= Inmate video visitation =

Video visitation is the use of videoconferencing and/or analog CCTV systems and software to allow inmates and visitors to visit at a distance as opposed to face-to-face. It allows people with a computer, internet, webcam, and credit card to communicate with inmates at select jails. According to the Prison Policy Initiative, 74% of jails dropped face-to-face visitation after installing video visitation. As of May 2016, over 600 prisons in 46 states across the U.S. use some sort of video visitation system.

==Overview==
Video visitation is a term used for technology that allows the inmate and visitor to communicate via analog or digital videoconferencing equipment. Under the old method of face-to-face visitation, inmates were transferred from their housing area to the visitation area, while visitors often had to walk through the facility.

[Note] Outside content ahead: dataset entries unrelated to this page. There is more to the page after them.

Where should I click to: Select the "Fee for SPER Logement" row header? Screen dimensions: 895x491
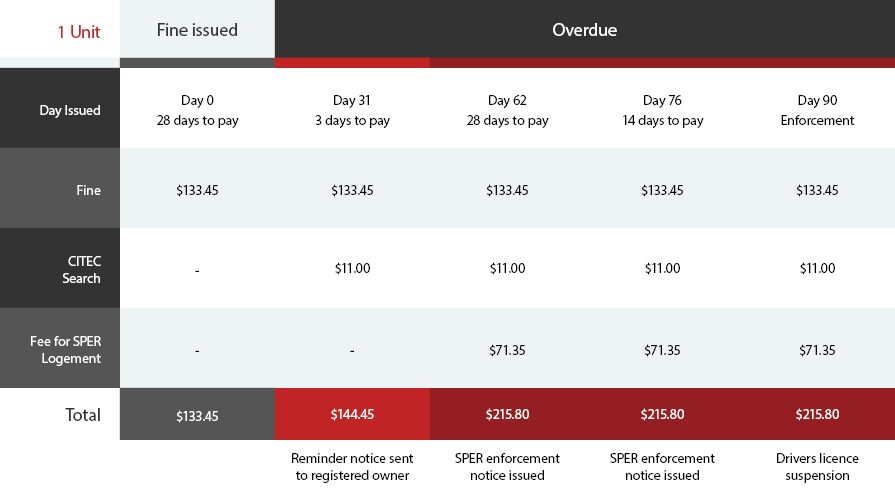pos(60,349)
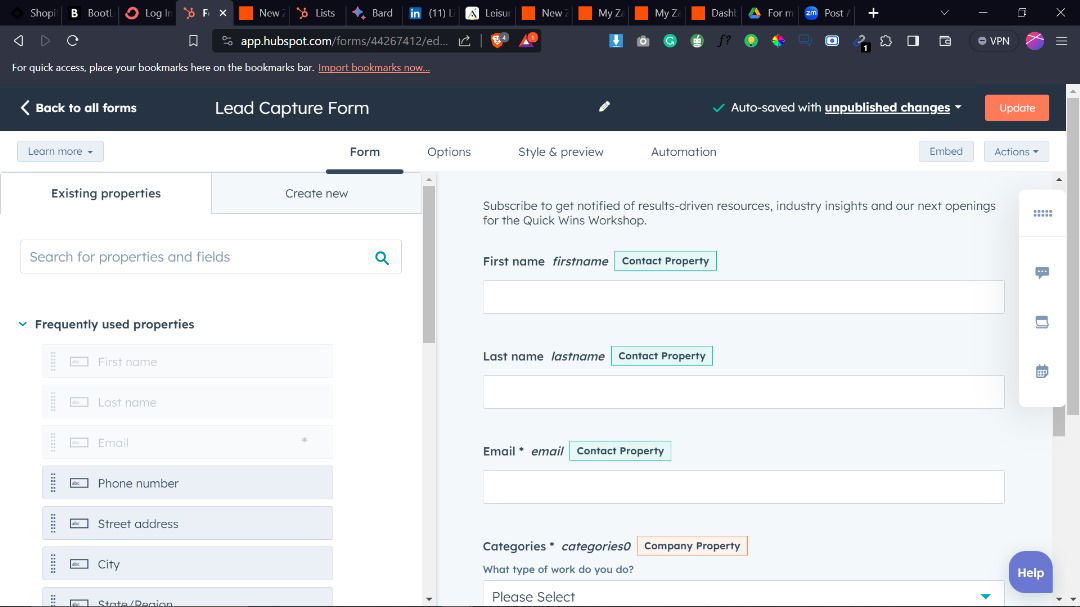Click the window icon in right sidebar
This screenshot has width=1080, height=607.
tap(1041, 322)
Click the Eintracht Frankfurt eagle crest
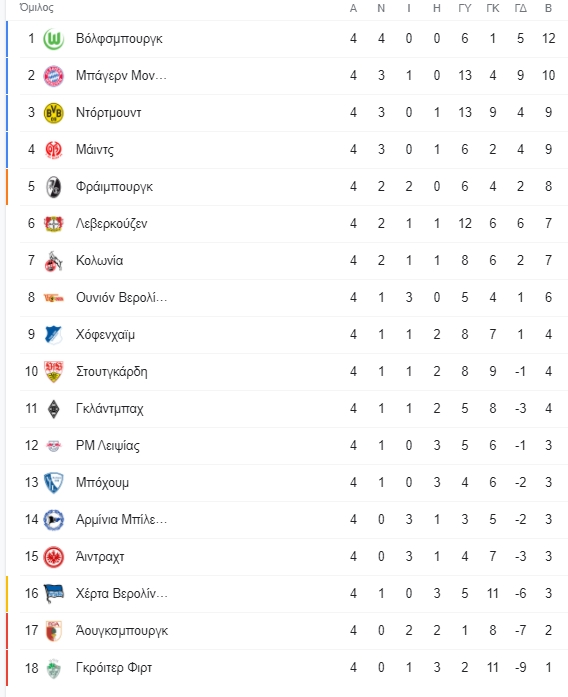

With video visitation, inmates will use a video visitation station located in their cell or cell block, while visitors can use a corresponding station elsewhere—or use their computers from home or office. This reduces the amount of manpower needed to conduct visits by reducing the movement of inmates; reducing inmate movement also reduces contraband at the facility.

Digital Video Visitation has begun to replace the analog technology, due to less expensive and more readily integratable components.

Some prisons have ended all in-person visitations, leaving video visitations as the only option for communication with inmates such as the Travis County Correctional Complex in Del Valle, Texas.

== Purpose ==
Video visitation by design eliminates the public from having direct contact with inmates. Usually video visitations stations are placed in visitor areas for the visitors, while inmates have stations located in day rooms or within the cell block areas. By placing the stations in such a manner, inmate and visitor movement through a secure correctional facility is reduced or even eliminated. Visitation through the internet completely eliminates visitors onsite. All of these systems also free up correctional officers' time for traditional security duties, reduce the number of correctional officers required for the visitation process, eliminate infrastructure dedicated to the traditional visitation process, reduce contraband infiltration and reduce the possibility of inmate confrontation.

== History ==
The Inmate Video Visitation System concept was first developed and installed by Datapoint Corporation for the Brevard County Jail Complex in Brevard County, Florida. The world's first inmate video visitation system was installed in late 1995 followed shortly thereafter with a similar installation at the St. Lucie County Jail in Ft. Pierce, Florida in early 1996. Both of these systems are still in operation, however St. Lucie has upgraded to a more recent version. Brevard County is still using the original hardware from 1995. Over the years, as technology has advanced and the acceptance for video visitation has gained ground, systems begun to include management and scheduling software used to manage the video visitation environment.

In recent years, with the development of higher performance and lower cost digital videoconferencing equipment and the availability of high bandwidth digital communications with QoS support, the inmate video visitation concept has expanded to support remote visitation capabilities. The use of digital videoconferencing equipment has allowed facilities to use technology already in use by businesses to better manage, support, and expand video visitation to auxiliary applications such as telemedicine, video arraignment, video plea and distance learning.

==Funding==
The cost for a video visitation system, whether that is with old technology or internet based systems which include hardware, management/scheduling software, recording and servers/switches is around $5000/station. Video visitation technology is funded in several different ways. For new facilities, the funding usually comes from traditional means, while with older facilities there are a number of options correctional facilities use. One of the most common is to use inmate welfare funds to purchase the equipment and software for video visitation. The inmate welfare funds are added to usually by profits received from inmate phone calls and commissary items. Another method is through the inmate phone contracts themselves. Often facilities are able to negotiate commissions on the phone contracts. Correctional facilities can forgo a negotiable percentage of commission in order to have the inmate phone service provider purchase the equipment and software for video visitation.